*Objective*:
Please rewrite the entries below, replacing every "GUI agent" with "interface agent" and leaving everything else unchanged.

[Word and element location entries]
==========

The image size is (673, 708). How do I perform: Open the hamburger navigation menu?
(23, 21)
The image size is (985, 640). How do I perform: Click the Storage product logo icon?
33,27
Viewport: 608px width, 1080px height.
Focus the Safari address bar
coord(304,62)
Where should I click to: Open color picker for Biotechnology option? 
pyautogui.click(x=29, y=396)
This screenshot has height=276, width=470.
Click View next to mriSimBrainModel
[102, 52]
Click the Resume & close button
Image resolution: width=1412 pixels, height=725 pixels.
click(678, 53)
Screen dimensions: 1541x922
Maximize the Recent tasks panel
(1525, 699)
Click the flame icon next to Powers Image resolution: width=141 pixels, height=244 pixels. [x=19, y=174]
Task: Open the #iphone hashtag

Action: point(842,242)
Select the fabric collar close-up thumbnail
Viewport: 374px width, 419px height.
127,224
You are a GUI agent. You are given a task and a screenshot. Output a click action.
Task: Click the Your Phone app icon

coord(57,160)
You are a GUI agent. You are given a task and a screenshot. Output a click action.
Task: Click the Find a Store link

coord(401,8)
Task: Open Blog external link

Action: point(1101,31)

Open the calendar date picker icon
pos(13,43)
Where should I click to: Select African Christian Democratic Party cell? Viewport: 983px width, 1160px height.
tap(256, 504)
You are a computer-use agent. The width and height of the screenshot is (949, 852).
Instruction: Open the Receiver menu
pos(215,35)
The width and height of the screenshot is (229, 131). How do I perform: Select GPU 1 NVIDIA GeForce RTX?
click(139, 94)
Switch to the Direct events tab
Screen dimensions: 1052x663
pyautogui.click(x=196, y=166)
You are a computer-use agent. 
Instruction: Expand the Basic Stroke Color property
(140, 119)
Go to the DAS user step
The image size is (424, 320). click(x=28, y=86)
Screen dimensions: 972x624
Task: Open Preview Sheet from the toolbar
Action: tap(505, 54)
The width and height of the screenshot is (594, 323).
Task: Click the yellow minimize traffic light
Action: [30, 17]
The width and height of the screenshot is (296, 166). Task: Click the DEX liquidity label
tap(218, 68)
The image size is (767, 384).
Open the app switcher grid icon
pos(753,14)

==========

*Task solution*:
The image size is (673, 708). How do I perform: Open the hamburger navigation menu?
(23, 21)
The image size is (985, 640). How do I perform: Click the Storage product logo icon?
33,27
Viewport: 608px width, 1080px height.
Focus the Safari address bar
coord(304,62)
Where should I click to: Open color picker for Biotechnology option? 
pyautogui.click(x=29, y=396)
This screenshot has height=276, width=470.
Click View next to mriSimBrainModel
[102, 52]
Click the Resume & close button
Image resolution: width=1412 pixels, height=725 pixels.
click(678, 53)
Screen dimensions: 1541x922
Maximize the Recent tasks panel
(1525, 699)
Click the flame icon next to Powers Image resolution: width=141 pixels, height=244 pixels. [x=19, y=174]
Task: Open the #iphone hashtag

Action: point(842,242)
Select the fabric collar close-up thumbnail
Viewport: 374px width, 419px height.
127,224
You are a interface agent. You are given a task and a screenshot. Output a click action.
Task: Click the Your Phone app icon

coord(57,160)
You are a interface agent. You are given a task and a screenshot. Output a click action.
Task: Click the Find a Store link

coord(401,8)
Task: Open Blog external link

Action: point(1101,31)

Open the calendar date picker icon
pos(13,43)
Where should I click to: Select African Christian Democratic Party cell? Viewport: 983px width, 1160px height.
tap(256, 504)
You are a computer-use agent. The width and height of the screenshot is (949, 852).
Instruction: Open the Receiver menu
pos(215,35)
The width and height of the screenshot is (229, 131). How do I perform: Select GPU 1 NVIDIA GeForce RTX?
click(139, 94)
Switch to the Direct events tab
Screen dimensions: 1052x663
pyautogui.click(x=196, y=166)
You are a computer-use agent. 
Instruction: Expand the Basic Stroke Color property
(140, 119)
Go to the DAS user step
The image size is (424, 320). click(x=28, y=86)
Screen dimensions: 972x624
Task: Open Preview Sheet from the toolbar
Action: tap(505, 54)
The width and height of the screenshot is (594, 323).
Task: Click the yellow minimize traffic light
Action: [30, 17]
The width and height of the screenshot is (296, 166). Task: Click the DEX liquidity label
tap(218, 68)
The image size is (767, 384).
Open the app switcher grid icon
pos(753,14)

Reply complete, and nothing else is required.